A choice of Covid vaccines is to be extended from the under-30s to anyone up to the age of 40, after a recommendation by the government’s advisory body to allow more people to opt out of the AstraZeneca shot, which has been linked to rare cases of blood clots, it has emerged.

Very small numbers of people have suffered from blood clots in the veins and the brain, in combination with low platelets. Investigations by UK and European regulators have linked these events to the AstraZeneca vaccine, while in the United States cases have been reported following the Johnson & Johnson jab, which is made in a similar way.

There have been over 200 cases in the UK according to Dr Sue Pavord, who is on the haematologists’ working group that is monitoring the cases in the UK, but that is among many millions of doses of vaccine.

However, those affected tend to be younger people, even though relatively few of the youngest adults have yet been vaccinated. “We’re seeing it affecting quite young ages so the median age of our cases is actually 49, which is relatively young,” she said at a Royal Society of Medicine event on Thursday.
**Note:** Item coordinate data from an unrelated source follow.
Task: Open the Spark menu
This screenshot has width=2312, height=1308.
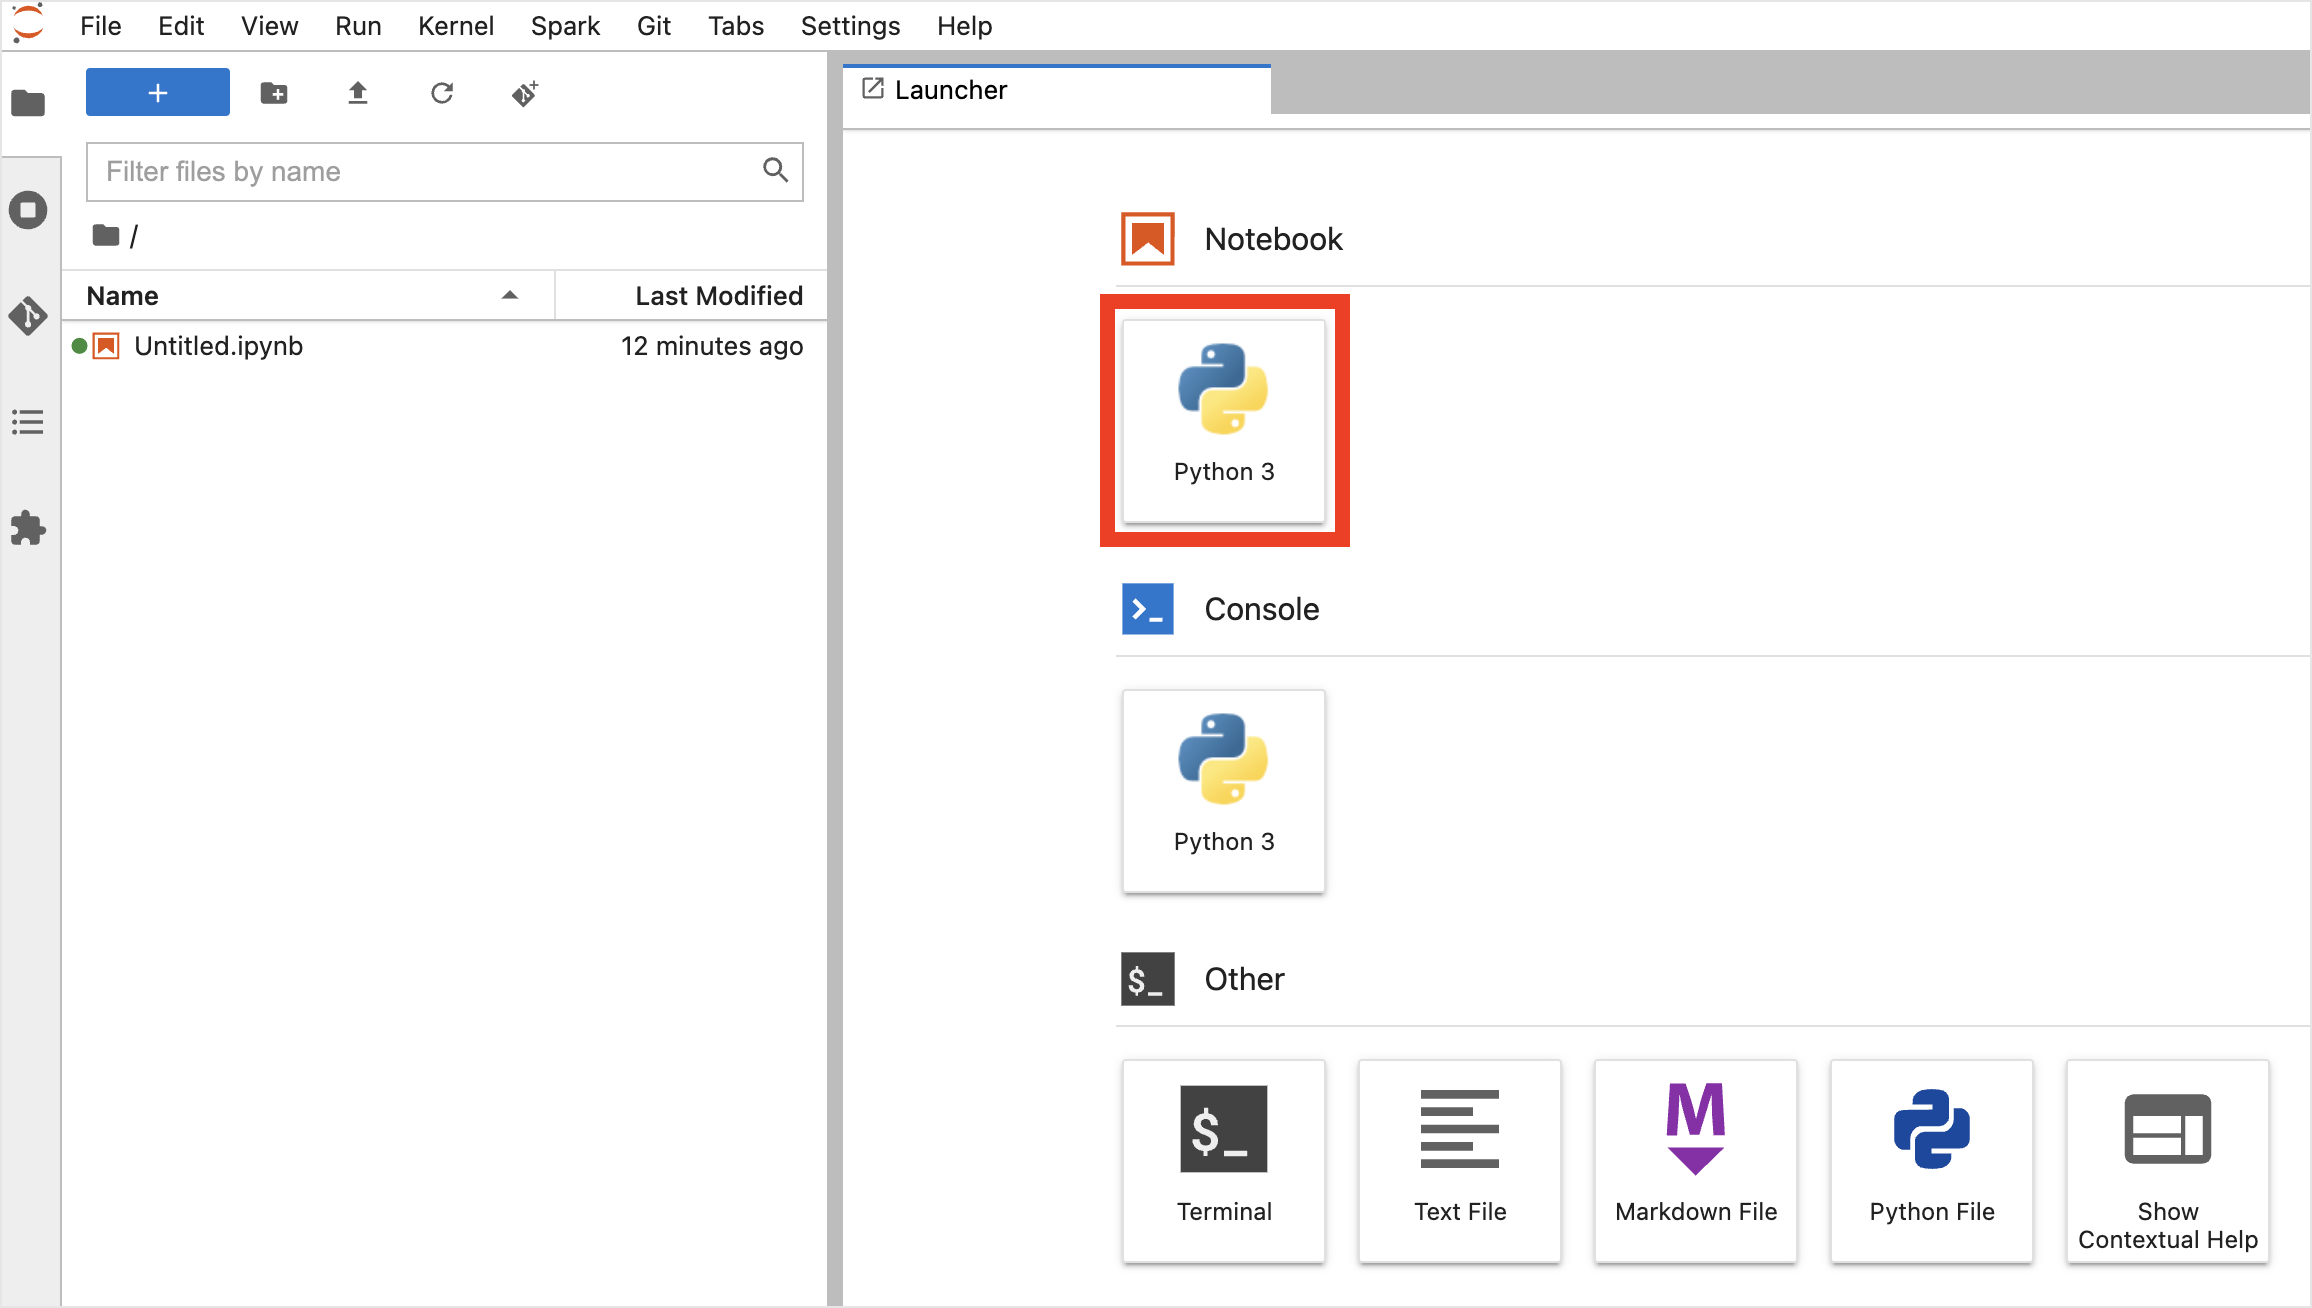Action: coord(565,26)
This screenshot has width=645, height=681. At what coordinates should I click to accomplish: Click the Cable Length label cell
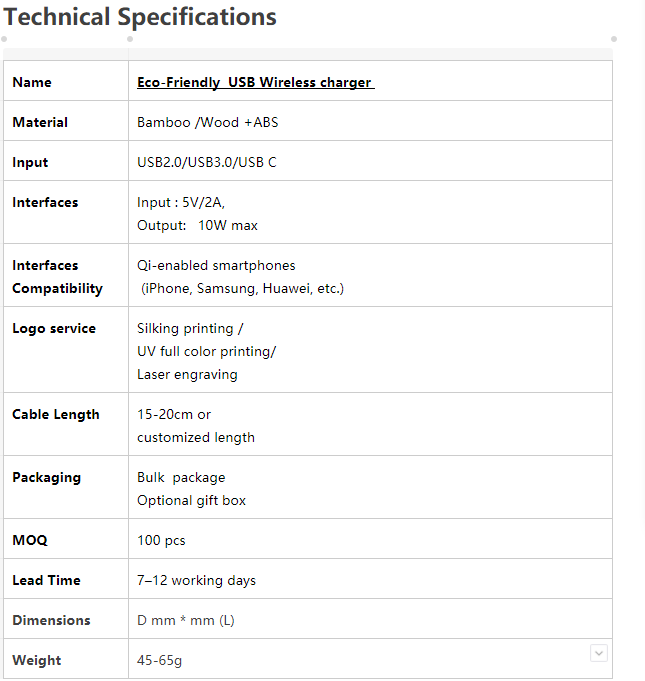click(56, 414)
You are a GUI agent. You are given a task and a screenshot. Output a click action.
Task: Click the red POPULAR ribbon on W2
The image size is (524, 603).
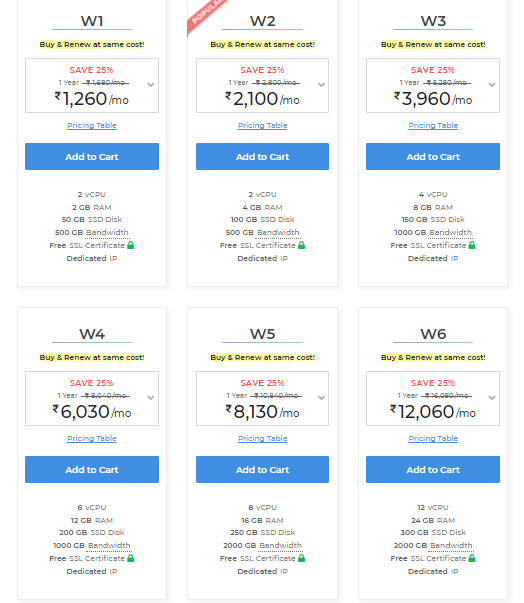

Pavord said the Medicines and Healthcare products Regulatory Authority (MHRA), which collects data on side-effects of drugs and vaccines, was keeping an eye on developments.

“I think it’s very concerning, this disease in young people who are perhaps less at risk of Covid infection itself and certainly of being hospitalised with that,” she said. “And that’s why I think the MHRA is really keeping an eye on the cases, and they are looking at age-based incidences of this condition compared with the numbers vaccinated and comparing that with statistical modelling of Covid-19 infection and fatalities per age group. It may well be that they increase the age cutoff.”

Informed by the MHRA data, the expert advisory group, the Joint Committee on Vaccination and Immunisation (JCVI) appears to have already made the decision to allow not just the under-30s but anyone up to the age of 40 to choose an alternative vaccine to AstraZeneca’s, according to the Telegraph, which cites political sources. Choices will only be offered where supplies of alternatives are available, however.

“Because prevalence of Covid is low and given the strength of the programme, that means we’re in a position to act with an abundance of caution and offer a different vaccine to the younger groups,” the source is said to have told the newspaper.

The discovery of cases of blood clots apparently linked to the vaccination caused consternation in Europe, where some countries have suspended the vaccine altogether while others have limited its use to older people.

But the European Medicines Agency as well as the MHRA have said the risks of Covid far outweigh those of blood clots, particularly for older age groups.

A Department of Health and Social Care spokesperson reiterated that position.

“Over 50m vaccines have now been administered, providing millions of people with protection against Covid-19 and saving thousands of lives,” the spokesperson said.

“The position of our independent medicines regulator, the MHRA, and the Joint Committee on Vaccination and Immunisation (JCVI) continues to be that the benefits of the Oxford/AstraZeneca vaccine outweigh the risks for the vast majority of adults.”